预测话务为15700个,实际话务为15858个,33点话务预测准确率为87.91%,话务预测准确。

根据实际话务及实际AHT(当日为172.25秒),再次测算,6:30-7:30差7人,19:00-20:00差16人,22:00-22:30差20人,存在人数差值,后期排班需加以考虑,如多次出现,需相应调整班次。
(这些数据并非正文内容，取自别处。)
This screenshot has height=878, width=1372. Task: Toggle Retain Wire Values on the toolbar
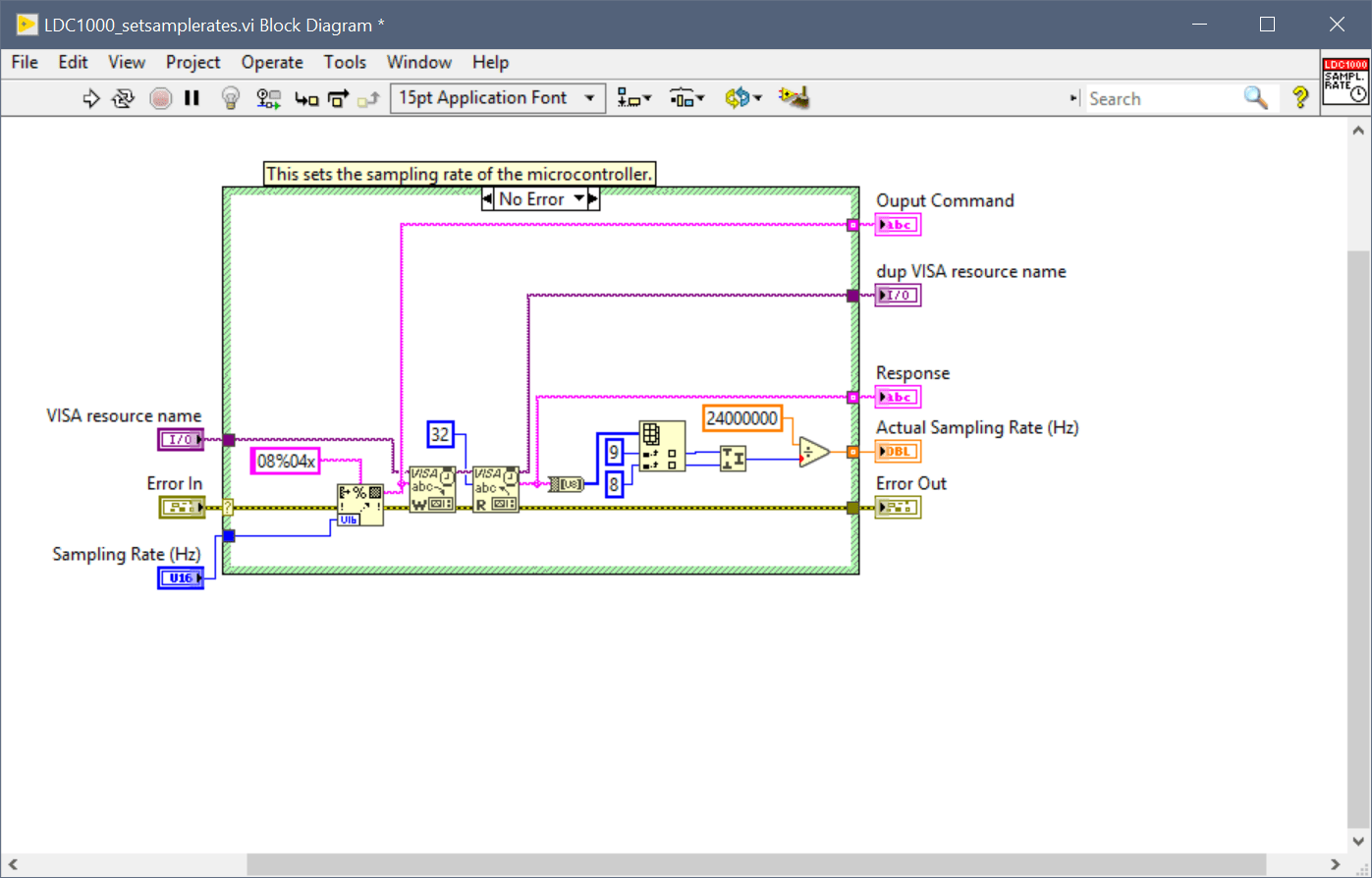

图8:人工服务接听率测算结果3(黑色框内为饭点时间,人员安排需充足 )

根据实际数据,测算48点实时人工服务接听率,对比报表数据。越接近24:00,预测值与实际值越接近,截止22:30人工服务接听率差值仅为0.11%,调控合格(表2)。

表2:实时测算人工服务接听率对比报表

四、总结

从指标体系构建、指标数据提取计算、现场应用测试分析,阐述了电力客服中心基于分时预测的人员调控转化模型的应用情况。通过该模型在国家电网公司客户服务中心的运用,使得现场人员调控有据可依;在人工服务接听率未达预期目标时,及时溯源人工服务接听率失准原因,根据模型验证结果,查找不足,并及时介入进行调整,填补漏洞,提高运营管控能力;根据各部门话务特点、排班需求及AHT水平,结合人工服务接听率要求,精准定位下一阶段各部门所需人数,在人工服务接听率允许范围内,合理统筹配置人力资源,得到了管理层的普遍认可。该模型也可以为其它呼叫行业现场管理提供参考。

 

作者聂文超;单位为国家电网公司客户服务中心南方分中心;

本文刊载于《客户世界》2019年9月刊。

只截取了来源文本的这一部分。